(Set task A): In the records below, pick out every line that contains the string "column" (case-sensitive) and copy those lines.

•••••

The demand for utilities (i.e. electricity and gas) is expected to sustain into 2023, in tandem with full economic recovery during the year. The stubbornly high global fuel energy prices remains a concern for investments. On a positive note, Utilities sector is largely protected under RAB/ICPT mechanisms and long term contracts to protect the players from the volatile fuel energy costs. Core earnings for the sector has remained strong for the past quarters. Utility-cos are committed to improve their green energy portfolio, in line with global calls for carbon neutrality. We maintain OVERWEIGHT on Utilities, with BUY for TNB (TP: RM11.65) and YTLP (TP: RM1.08) on the companies’ stable earnings and sustainable dividend payouts. Maintain HOLD on PGB (TP: RM17.85) given the lower adjusted tariffs under RP2 2023-2025 review.

Utilities demand sustaining. Since Malaysia’s transition to endemicity in April-22, demand for utilities (i.e. electricity and gas), has continued to show progressive growth (see Figure #1). Similarly, this was also witnessed in other countries such as Singapore and UK. Demand is expected to sustain into 2023 as governments continued to focus on economic recovery post transitioning into endemic phases.

Volatile energy prices. After recent gas price peaked (Europe) in Aug 2022 and coal price (Australia) peaked in Sep 2022, these have retraced mainly due to high inventory levels in Europe market while winter temperature was milder than expected. Nevertheless, the current prices of gas and coal remains elevated. Spot coal price in Australia is currently trading at USD400/mt (RM1,760/mt) and Indonesia at USD280/mt (RM1,250/mt), which is affecting the electricity costing in Malaysia, given that the commodity (despite lower quality coal at cheaper pricing) is fully imported and the coal power generation contributed ~60% of Peninsular electricity. On a brighter side, Malaysia gas pricing (by Petronas) is still heavily discounted at RM40.17/mmtbu in 3Q22 and expected to hike to c.RM50/mmbtu in 4Q22 as compared to Europe’s pricing at RM100/mmbtu and China imported LNG pricing at RM215/mmtbu (from Malaysia).

•••••

(Set task B):
Answer these questions from the utilities outlook passage:
(i) Which two companies receive a BUY call?
(ii) When did Malaysia transition to endemicity?
(iii) Roughly what share of Peninsular electricity comes from coal power generation?

(Provided data):
•••••

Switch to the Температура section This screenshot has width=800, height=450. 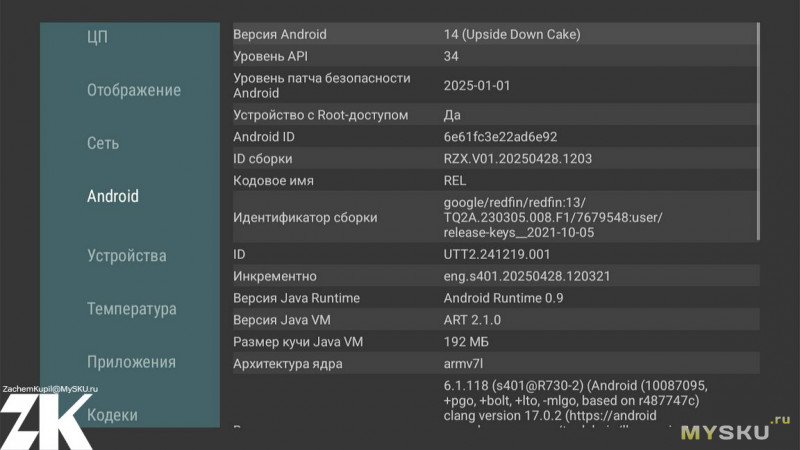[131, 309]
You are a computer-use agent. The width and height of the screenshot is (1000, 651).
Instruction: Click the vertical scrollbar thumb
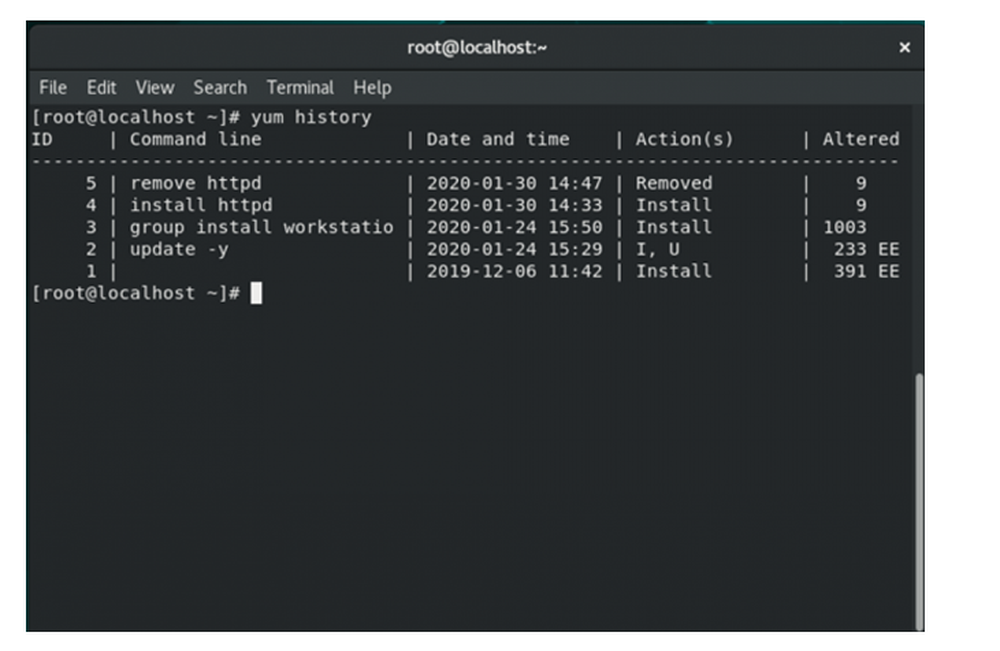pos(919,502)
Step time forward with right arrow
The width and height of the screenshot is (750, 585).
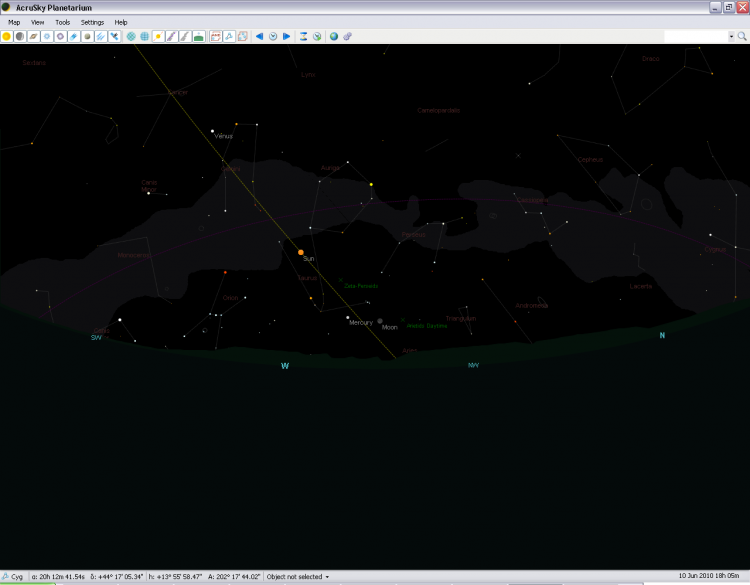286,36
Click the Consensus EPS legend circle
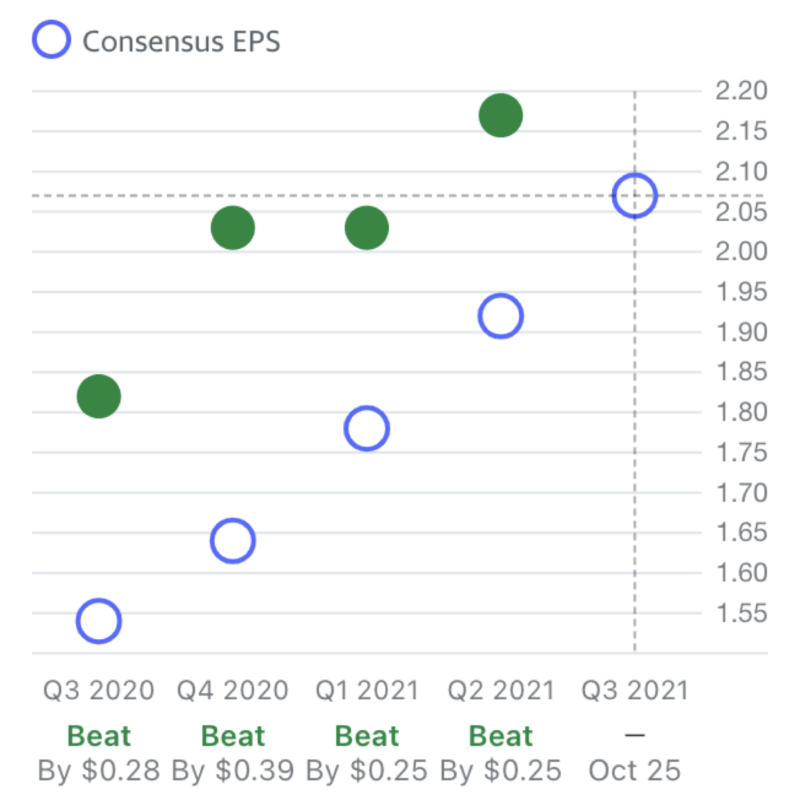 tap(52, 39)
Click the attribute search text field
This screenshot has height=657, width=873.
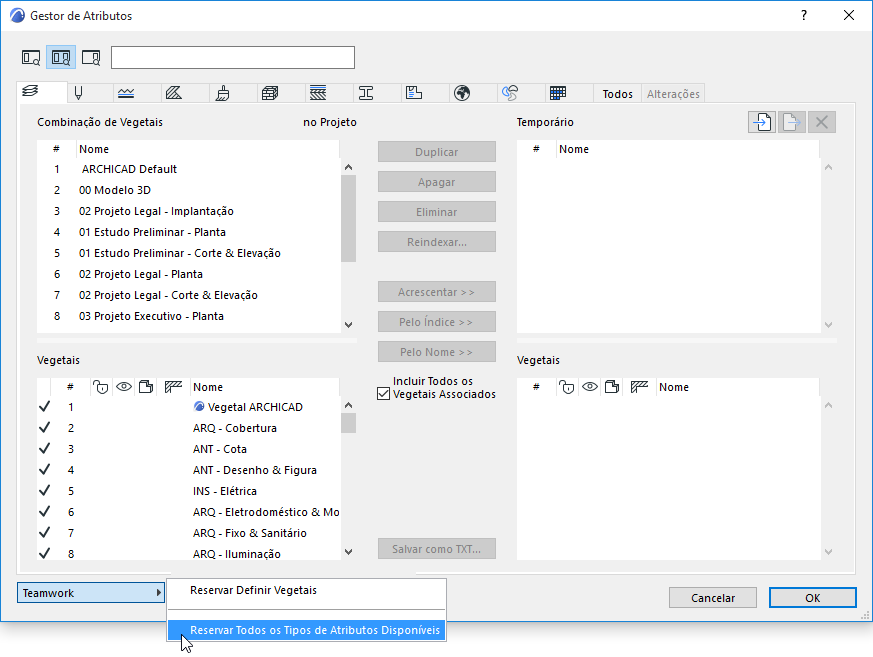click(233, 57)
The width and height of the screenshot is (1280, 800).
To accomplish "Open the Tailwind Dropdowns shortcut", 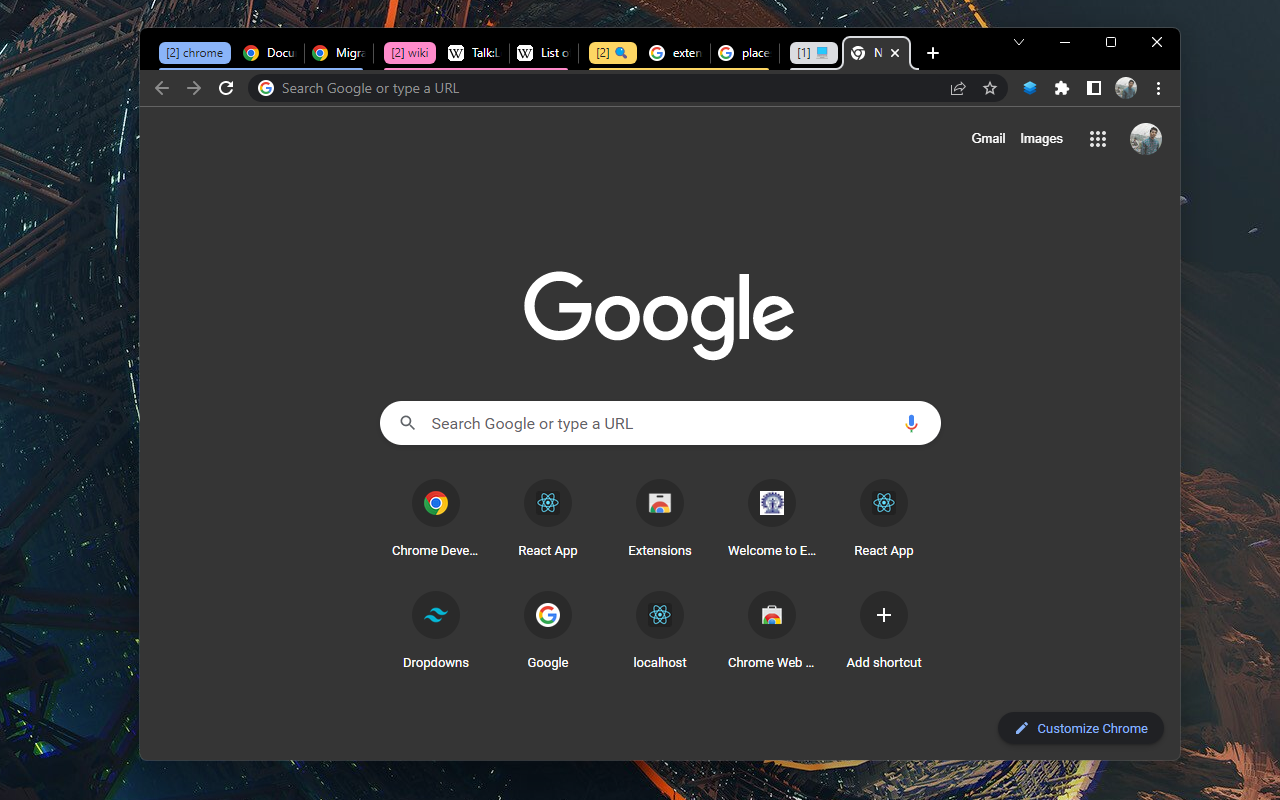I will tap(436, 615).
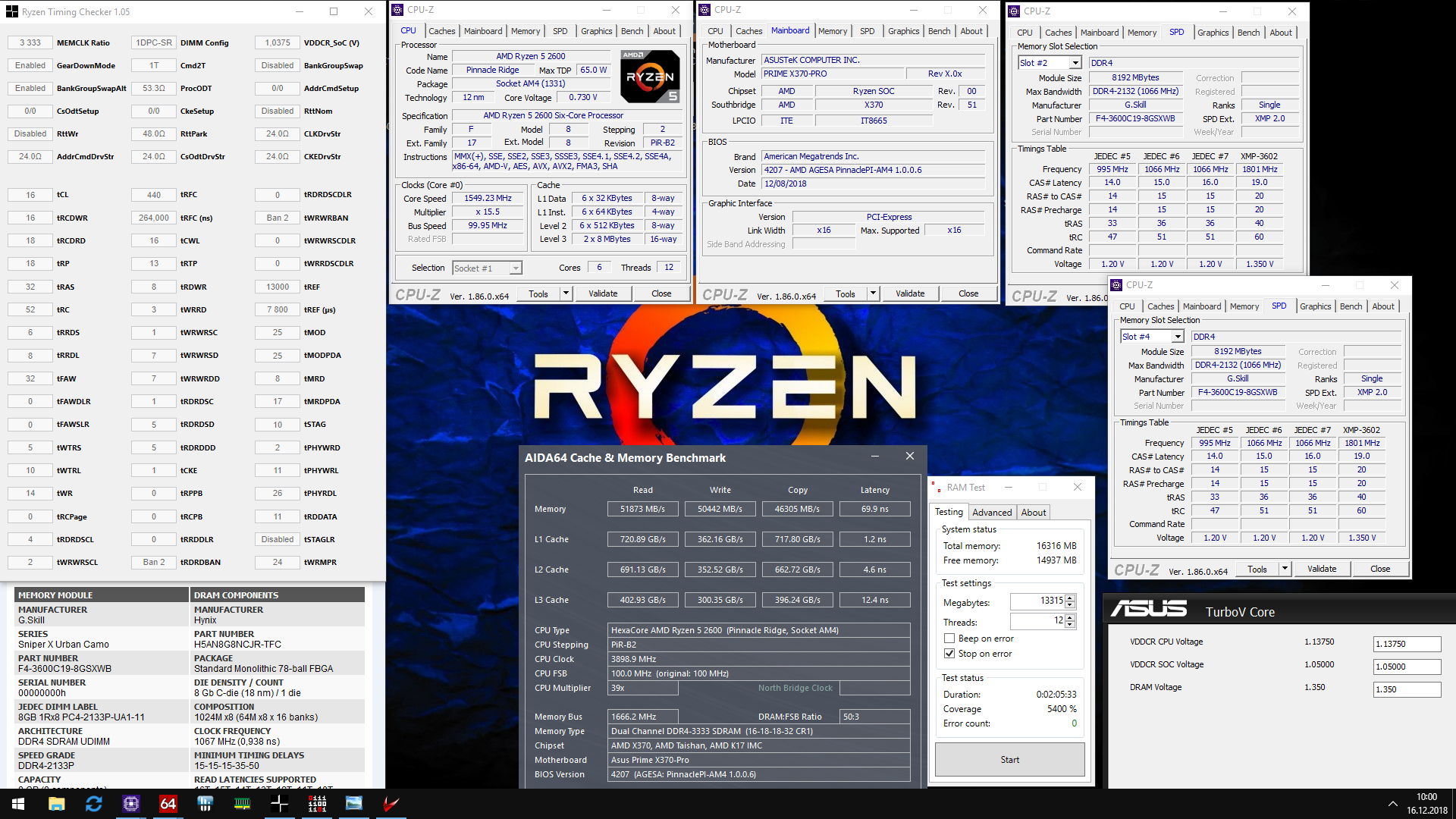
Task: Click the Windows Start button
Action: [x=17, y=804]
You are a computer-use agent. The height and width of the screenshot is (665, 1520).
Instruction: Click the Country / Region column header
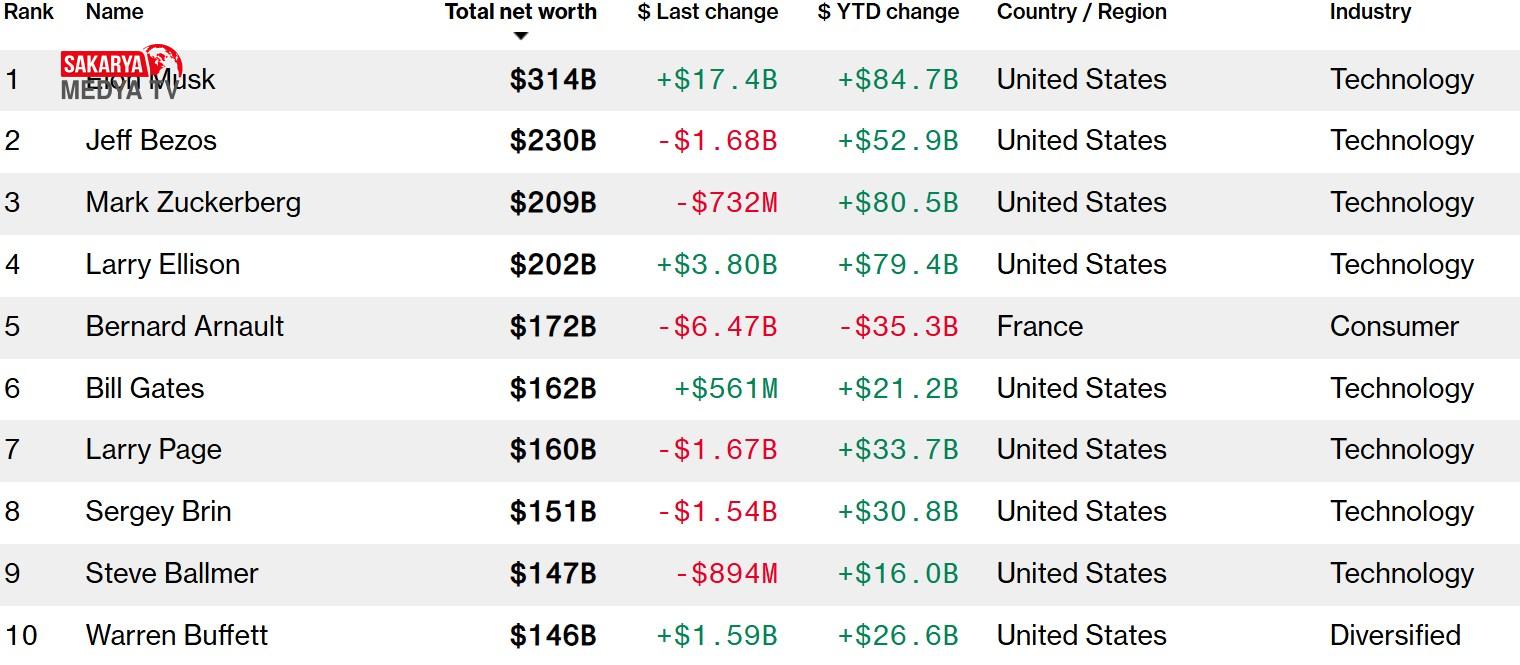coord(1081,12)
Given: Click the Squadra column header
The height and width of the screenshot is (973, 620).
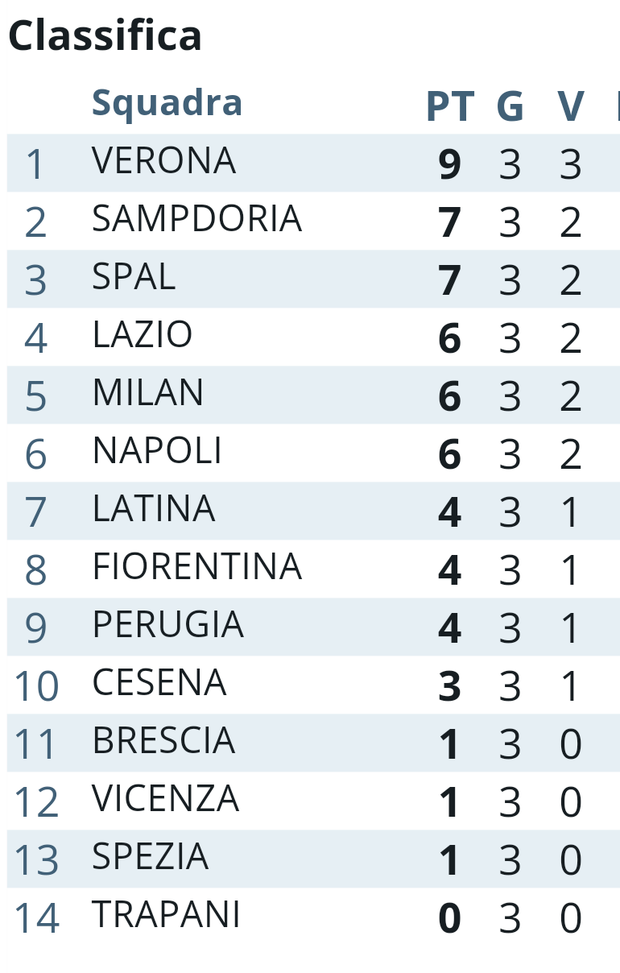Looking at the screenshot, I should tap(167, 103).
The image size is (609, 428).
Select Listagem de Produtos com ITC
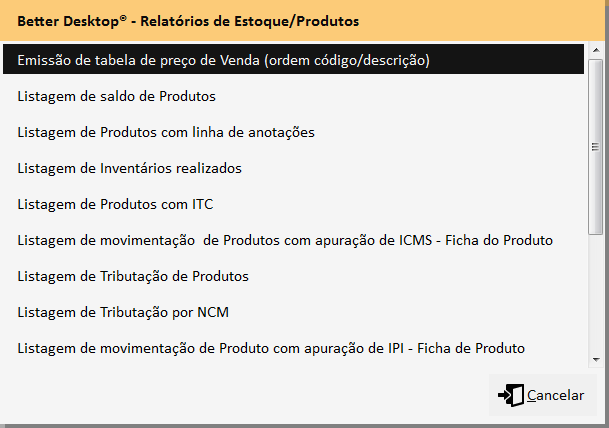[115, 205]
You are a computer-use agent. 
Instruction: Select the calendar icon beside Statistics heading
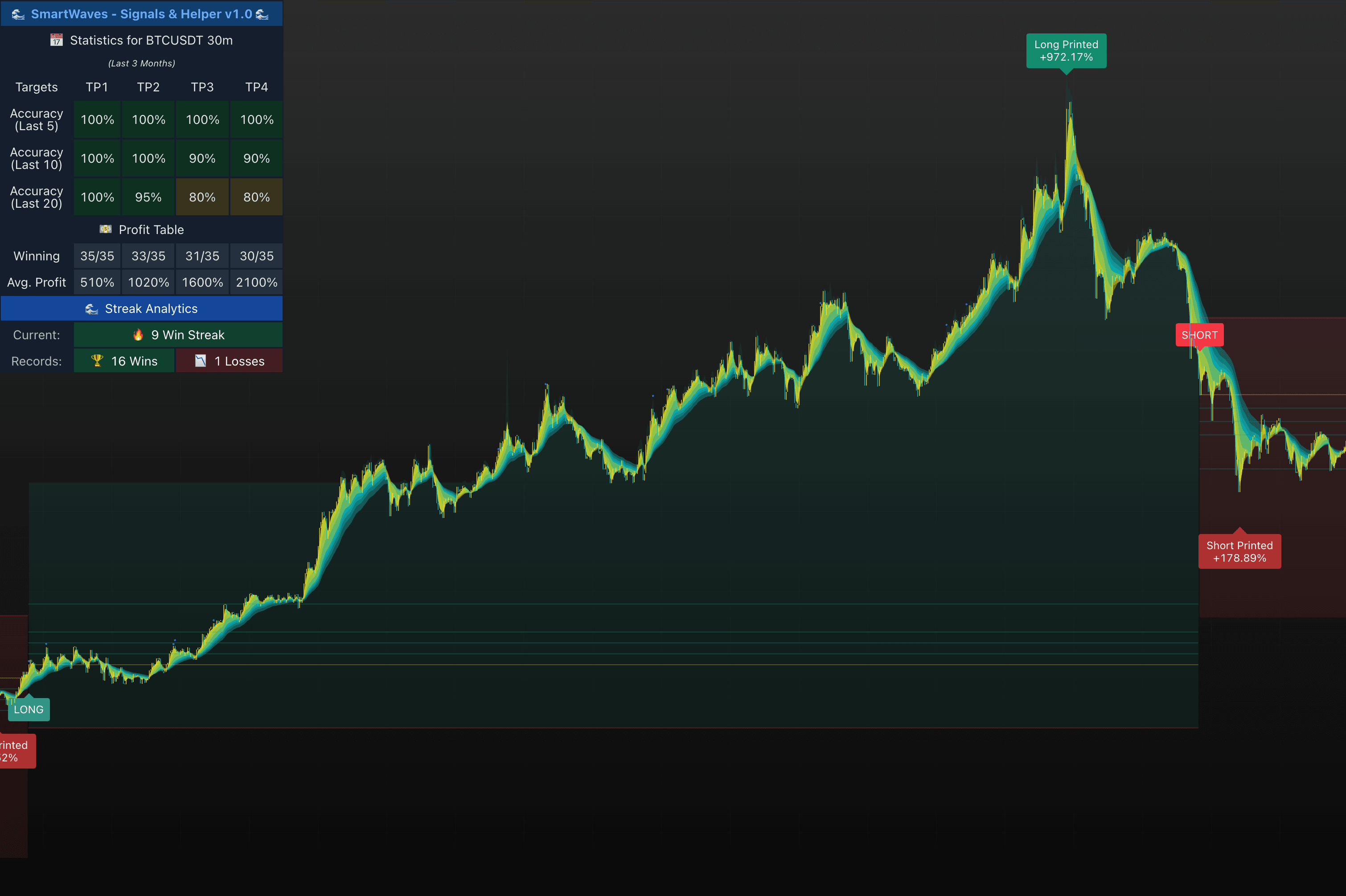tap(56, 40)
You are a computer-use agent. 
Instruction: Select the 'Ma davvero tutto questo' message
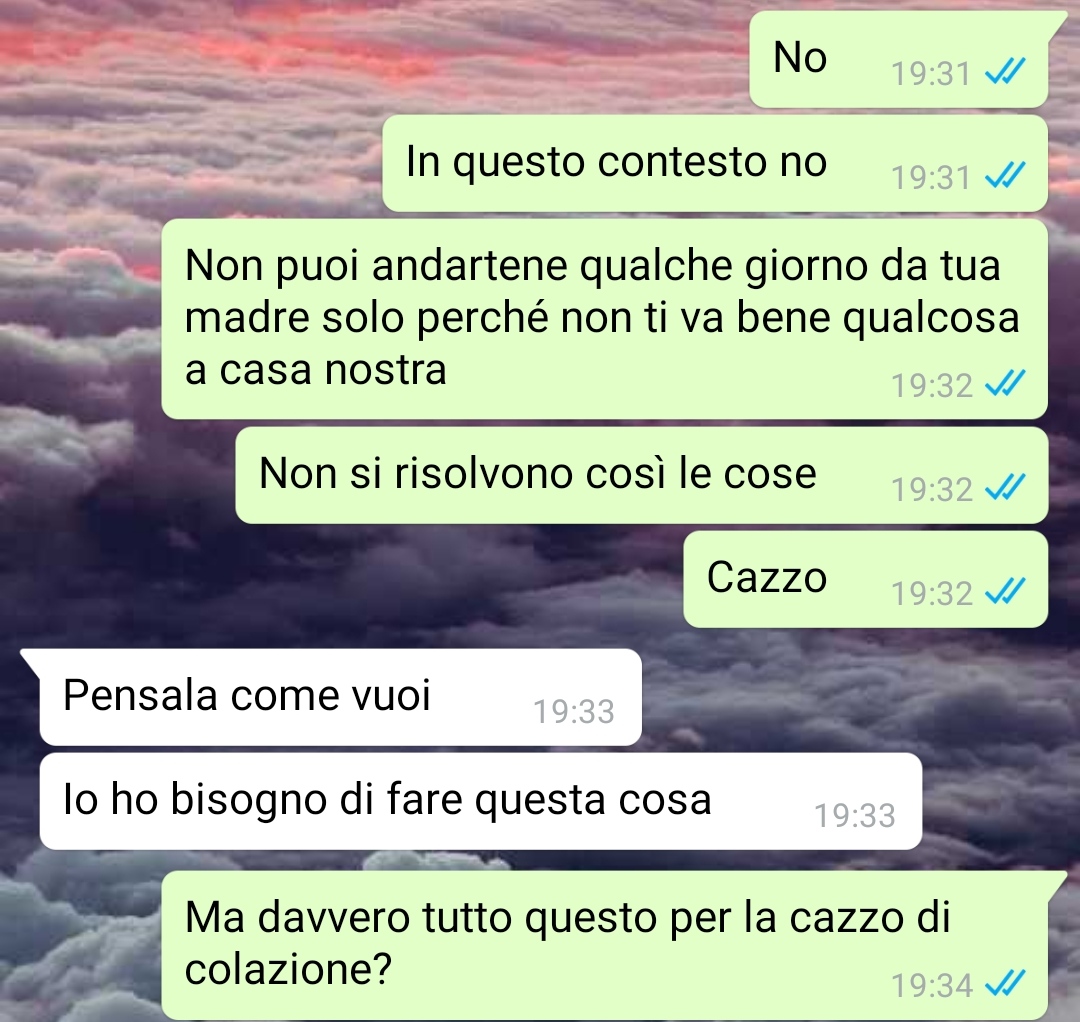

•••••

(Task result A):
Instruction: Click the Country / Region column header
Given: Click the Squadra column header

(Task result B):
(i) TNB and YTLP
(ii) April-22
(iii) About 60%